Ahora bien, ¿cuál puede ser esa ley cuya representación,
aun sin referirnos al efecto que se espera de ella, tiene que determinar la
voluntad para que ésta pueda llamarse, sin ninguna restricción, absolutamente
buena? Puesto que he sustraído la voluntad a todos los impulsos que podrían
apartarla del cumplimiento de una ley, no queda nada más que la legalidad
universal de las acciones en general (que debe ser el único principio de la
voluntad); es decir, yo no debo obrar nunca más que de modo que pueda querer
que mi máxima se convierta en ley universal. Aquí, la mera legalidad en
general (sin poner como fundamento ninguna ley adecuada a acciones particulares)
es la que sirve de principio a la voluntad, y así tiene que ser si el deber no
debe reducirse a una vana ilusión y un concepto quimérico: y con todo esto
coincide perfectamente la razón común de los hombres en sus juicios
prácticos, puesto que el citado principio no se aparta nunca de sus ojos.
Sea, por ejemplo, la pregunta siguiente: ¿me es lícito,
cuando me encuentro en un apuro, hacer una promesa con el propósito de no
cumplirla? Fácilmente hago aquí la diferencia que puede comportar la
significación de la pregunta de si es prudente o de si es conforme al deber
hacer una falsa promesa. Lo primero puede suceder, sin duda, muchas veces.

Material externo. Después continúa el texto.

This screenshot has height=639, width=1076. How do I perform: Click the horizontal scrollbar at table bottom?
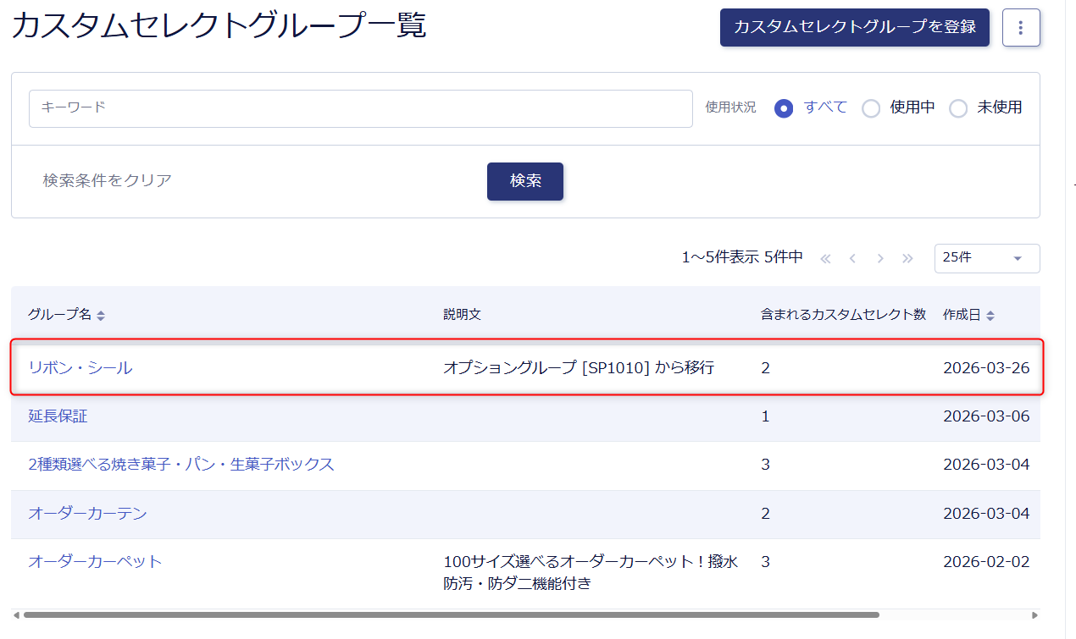click(x=451, y=615)
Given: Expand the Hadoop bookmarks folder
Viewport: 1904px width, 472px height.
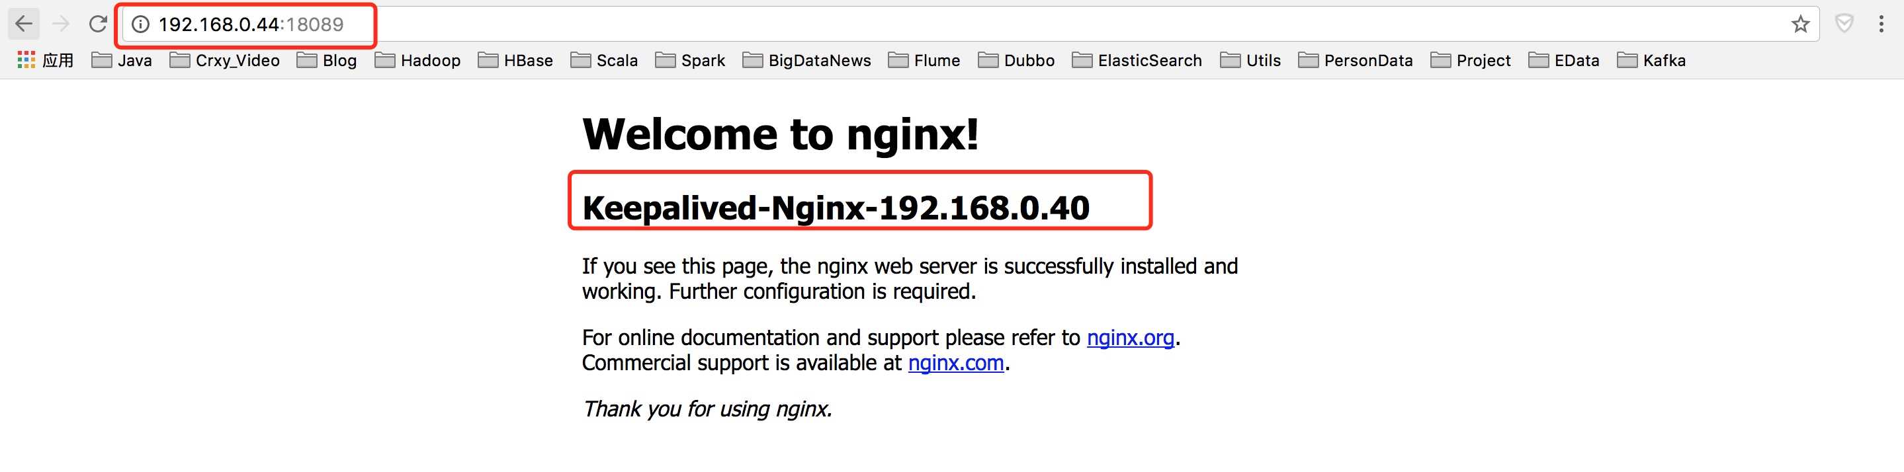Looking at the screenshot, I should (x=418, y=61).
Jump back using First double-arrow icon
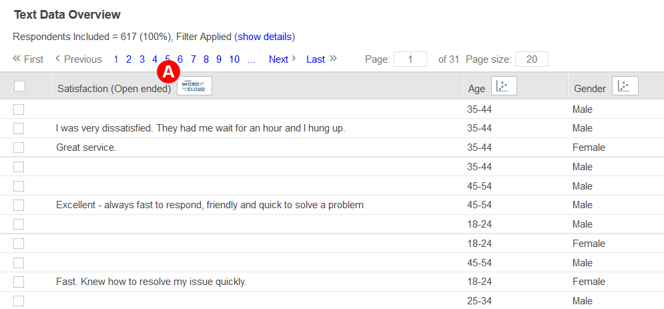664x309 pixels. coord(17,59)
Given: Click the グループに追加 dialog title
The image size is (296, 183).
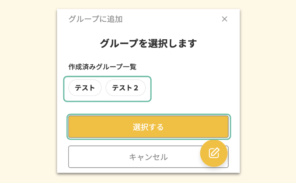Looking at the screenshot, I should [95, 19].
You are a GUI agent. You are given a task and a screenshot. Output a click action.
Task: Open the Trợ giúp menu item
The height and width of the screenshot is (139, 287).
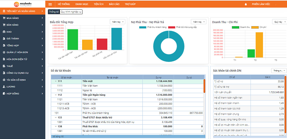coord(130,4)
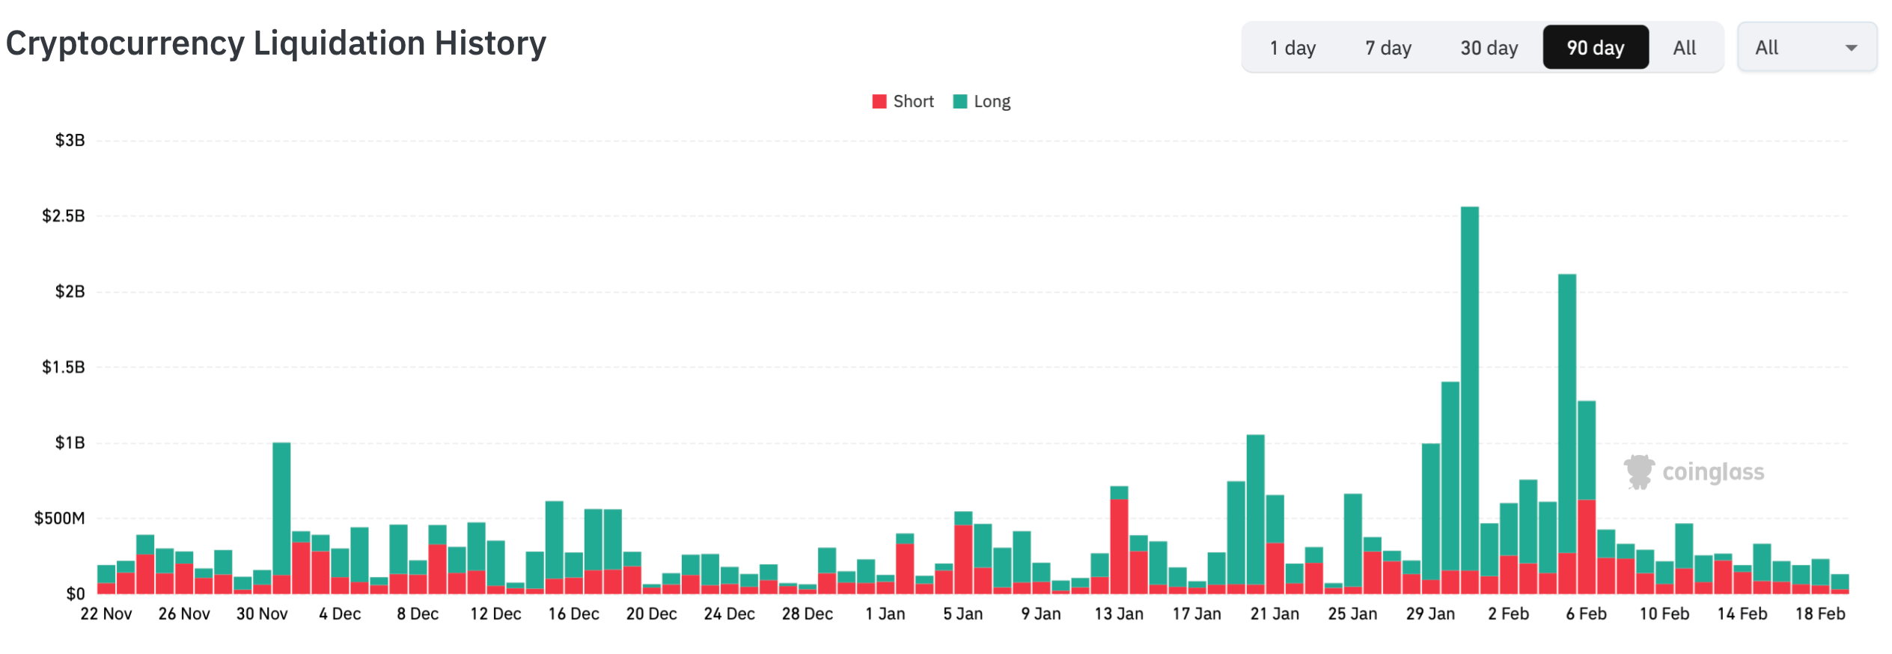Viewport: 1892px width, 654px height.
Task: Show the All time range
Action: tap(1685, 48)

Ciertamente veo con gran claridad que no es bastante el librarme, por medio de
ese recurso, de una dificultad presente, sino que hay que considerar
detenidamente si no podrá ocasionarme luego esa mentira contratiempos mucho
más graves que éstos que ahora consigo eludir; y como las consecuencias, a
pesar de cuanta astucia me precie de tener, no son tan fácilmente previsibles
que no pueda suceder que la pérdida de la confianza en mí sea mucho más
desventajosa para mí que el daño que pretendo evitar ahora, habré de
considerar si no sería más sagaz conducirme en este asunto según una máxima
universal y adquirir la costumbre de no prometer nada sino con el propósito de
cumplirlo. Pero pronto veo con claridad que una máxima como ésta solo se
fundamenta en la naturaleza inquietante de las consecuencias. Ahora bien, es
cosa muy distinta ser veraz por deber o serlo por temor a las consecuencias
perjudiciales, porque, en el primer caso, el concepto mismo de la acción
contiene ya una ley para mí, mientras que en el segundo tengo que empezar
observando a mi alrededor qué consecuencias puede acarrearme la acción. Si me
aparto del principio del deber, eso será malo con seguridad, pero si soy infiel
a mi máxima de la sagacidad ello puede serme provechoso a veces, aun cuando
desde luego es más seguro permanecer fiel a ella. En cambio, para resolver de
la manera más breve y sin engaño alguno la pregunta de si una promesa
mentirosa es conforme al deber, me bastará preguntarme a mí mismo: ¿me daría
yo por satisfecho si mi máxima (salir de apuros por medio de una promesa
mentirosa) debiese valer, tanto para los demás como para mí, como ley
universal?, ¿podría yo decirme a mí mismo: cada cual puede hacer una promesa
falsa cuando se halla en un apuro del que no puede salir de otro modo? Y bien
pronto me convenzo de que bien puedo querer la mentira, pero no puedo querer,
sin embargo, una ley universal de mentir, pues, según esa ley, no habría
ninguna promesa propiamente hablando, porque sería inútil hacer creer a otros
mi voluntad con respecto a mis futuras acciones, ya que no creerían mi
fingimiento, o si, por precipitación lo hicieran, me pagarían con la misma
moneda. Por lo tanto, tan pronto como se convirtiese en ley universal, mi
máxima se destruiría a sí misma.
Con el objeto de saber lo que he de hacer para que mi querer
sea moralmente bueno no necesito ir a buscar muy lejos una especial
penetración. Inexperto en lo que se refiere al curso del mundo, incapaz de
estar preparado para todos los sucesos que en él ocurren, me basta con
preguntar: ¿puedes querer que tu máxima se convierta en ley universal? Si no,
es una máxima reprobable, y no por algún perjuicio que pueda ocasionarte a ti
o a algún otro, sino porque no puede incluirse como principio en una
legislación universal posible. No obstante, la razón me impone un respeto
inmediato por esta legislación universal cuyo fundamento no conozco aún
ciertamente (algo que deberá indagar el filósofo), pero al menos comprendo que
se trata de un valor que excede en mucho a cualquier otro que se aprecie por la
inclinación, y que la necesidad de mis acciones por puro respeto a la ley
práctica es lo que constituye el deber, ante el cual tiene que inclinarse
cualquier otro fundamento determinante, puesto que es la condición de una
voluntad buena en sí, cuyo valor está por encima de todo.